Figure 7. Activation of nuclear factor κB (NF-κB) was required for lipopolysaccharide from Prevotella copri (pc-LPS)-induced calcification of vascular smooth muscle cells (VSMCs). (a) Representative western blots of phosphorylated NF-κB (pNF-κB) and nucleotide-binding oligomerization domain, leucine-rich repeat and pyrin domain-containing 3 (NLRP3) of rat aorta. (b–c) quantification of pNF-κB and NLRP3 protein expression by densitometry. (d) The concentration of tumor necrosis factor-alpha (TNF-α), interleukin-6 (IL)-6 and IL-18 in rat aorta was determined by ELISA assay. (e) Representative western blots of pNF-κB and NLRP3 of VSMCs. (f–g) quantification of pNF-κB and NLRP3 protein expression by densitometry. (h) The concentration of TNF-α, IL-6 and IL-18 in VSMCs was determined by qRT-PCR. (i–q) VSMCs were incubated with pc-LPS in the presence of calcifying medium with or without NF-κB inhibitor pyrrolidinedithiocarbamate ammonium (PDTC). (l) Representative images of alizarin red-stained VSMCs. Scale bar: 500 μm. (j) Quantitative analysis of alizarin red dye was performed by a microplate reader. (k) Quantification of calcium content using a Ca assay kit. (l) ALP activity was assessed using an ALP activity assay kit. (m-n) mRNA expression of RUNX2 and α-SMA. (o) Representative western blots for RUNX2 and α-SMA. (p-q) Quantification of RUNX2 and α-SMA protein expression levels by densitometry. Data are expressed as mean±SD, n = 5 per group. *p < .05, **p < .01 and ***p < .001 by one-way ANOVA with Bonferroni post hoc test.
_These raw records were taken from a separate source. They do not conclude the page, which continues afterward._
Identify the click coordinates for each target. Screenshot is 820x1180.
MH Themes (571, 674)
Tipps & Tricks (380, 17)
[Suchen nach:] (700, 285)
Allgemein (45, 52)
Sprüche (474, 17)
Figure 8. A schematic diagram of the mechanism of action. In rats with chronic kidney disease (CKD)-induced vascular calcification (VC), gut microbiota homeostasis is disrupted, evidenced by heightened prevotella copri (P. copri) levels and their increased lipopolysaccharide (LPS) content. Concurrently, there is an augmented expression of Toll-like receptor-4 (TLR4), a receptor specific to LPS. This imbalance leads to mucosal barrier disruption and subsequent gut ‘leakage,’ which activates nuclear factor κB (NF-κB) and nucleotide-binding domain, leucine-rich-containing family, pyrin domain-containing-3 (NLRP3) inflammasome signals and then instigates systemic inflammatory responses, further exacerbating VC.